Kafka는 우리에게 과했다

메시지 순서 문제를 해결하려고 메시지 브로커를 검토했어요. 처음에는 “실시간 메시징이니까 Kafka 써야 하는 거 아니야?”라는 생각이 있었습니다. 하지만 실제로 각 기술을 비교해보니 우리 상황에 맞는 답은 달랐어요.

Kafka: 설정이 너무 복잡했다

Kafka가 제일 먼저 후보에 올랐어요. 메시지를 디스크에 저장하고, 파티션 단위로 순서를 보장하고, 초당 수십만 건 처리도 가능하죠.

설정을 시작했습니다.

KRaft 모드 설정, 클러스터 ID 생성, 메타데이터 디렉토리 포맷, 브로커별 고유 ID 설정, 리플리케이션 팩터 설정, 파티션 개수 설계…

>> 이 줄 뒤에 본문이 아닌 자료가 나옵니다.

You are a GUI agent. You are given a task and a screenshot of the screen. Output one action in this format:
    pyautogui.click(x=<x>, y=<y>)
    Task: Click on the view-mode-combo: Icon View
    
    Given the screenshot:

6주 프로젝트에서 Kafka 설정에 2주를 쓸 수는 없었다.

Kafka가 필요한 경우는 명확해요:

여러 서비스가 같은 메시지를 소비할 때 (번역, 필터링, 분석 등)
메시지 재처리가 필요할 때 (“어제 메시지 전부 다시 분석해줘”)
Exactly-Once 처리가 필요할 때 (결제, 포인트 적립)

우리 요구사항은 달랐어요:

채팅 메시지 전달만 하면 됨
재처리 필요 없음
중복 전달되어도 클라이언트가 중복 제거하면 됨

우리 트래픽(초당 100~1000건)에 Kafka는 오버 엔지니어링이었어요.

RabbitMQ: 1:1 채팅에는 과했다

RabbitMQ는 메시지를 디스크에 저장하고, ACK 시스템으로 전달을 보장해요. Exchange 패턴으로 라우팅도 유연하고요.

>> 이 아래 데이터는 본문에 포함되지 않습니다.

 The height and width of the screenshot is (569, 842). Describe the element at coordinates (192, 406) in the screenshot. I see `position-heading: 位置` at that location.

문제는 RabbitMQ가 “메시지 큐”에 최적화되어 있다는 점이에요. 한 메시지를 한 소비자가 처리하는 구조에 강합니다.

1:1 채팅은 한 메시지를 2명(송신자, 수신자)에게 전달해야 해요. 서버를 여러 대로 확장하면 각 서버마다 별도 큐를 생성해야 해서 관리가 복잡해집니다.

이미 Redis를 쓰고 있었거든요. 캐싱, 세션 관리에 Redis를 쓰는데, 새로운 미들웨어를 추가하는 건 운영 부담이었어요.

Redis Stream: 용도가 달랐다

Redis 5.0부터 추가된 Redis Stream을 검토했어요. 메시지가 저장되고, 순서가 보장되며, Consumer Group도 지원합니다.

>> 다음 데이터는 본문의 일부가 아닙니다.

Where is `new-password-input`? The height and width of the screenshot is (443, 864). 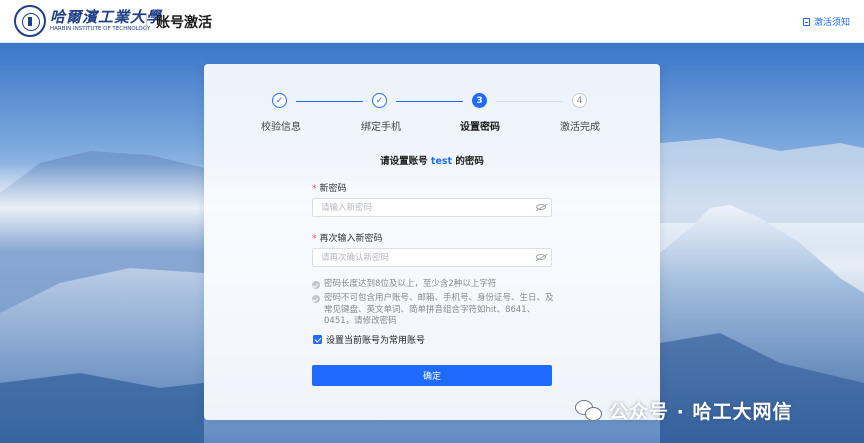
new-password-input is located at coordinates (432, 208).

XADD chat:stream * message "안녕하세요"
→ ID: "1609459200000-0" (밀리초 타임스탬프-시퀀스)

Redis가 싱글 스레드로 동작하기 때문에 ID가 순서대로 부여돼요.

Consumer Group 코드:

Consumer Group, Pending List, ACK 처리… 코드가 복잡해졌어요.

팀 회의에서 질문이 나왔습니다.

“실시간 전달에 순서 보장이 꼭 필요한가?”

생각해보니 아니었어요.

네트워크는 원래 불안정해요: 서버에서 순서대로 보내도 클라이언트 네트워크 상황에 따라 도착 순서가 바뀔 수 있거든요.
클라이언트가 정렬하면 돼요: 카카오톡, 슬랙, 디스코드 모두 DB에서 조회할 때 ORDER BY timestamp로 정렬합니다.

Redis Stream의 순서 보장은 실시간 전달에서만 의미 있는데, 어차피 네트워크 때문에 보장이 안 돼요.

Consumer Group은 “작업 분배”에 최적화되어 있어요. 우리가 필요한 건 “메시지 브로드캐스트”였습니다.

NATS: 새 인프라 도입이 부담이었다

NATS는 경량 메시징 시스템이에요. 설정이 단순하고, 지연 시간이 낮습니다.

NATS Core

Fire-and-forget (메시지 저장 안 함)
At-most-once 전달

NATS JetStream

메시지 저장
At-least-once / Exactly-once 전달

NATS Core는 Redis Pub/Sub과 비슷하게 메시지를 저장하지 않아요. JetStream을 쓰면 저장되지만 설정 복잡도가 올라갑니다.

이미 Redis가 있었거든요. Pub/Sub, 캐싱, 세션 관리를 Redis로 하고 있는데, NATS를 추가하면 인프라가 늘어나요. EC2 서버 1대로 Spring Boot, MySQL, MongoDB, Redis를 전부 돌리는 환경에서 새 미들웨어 도입은 부담이었습니다.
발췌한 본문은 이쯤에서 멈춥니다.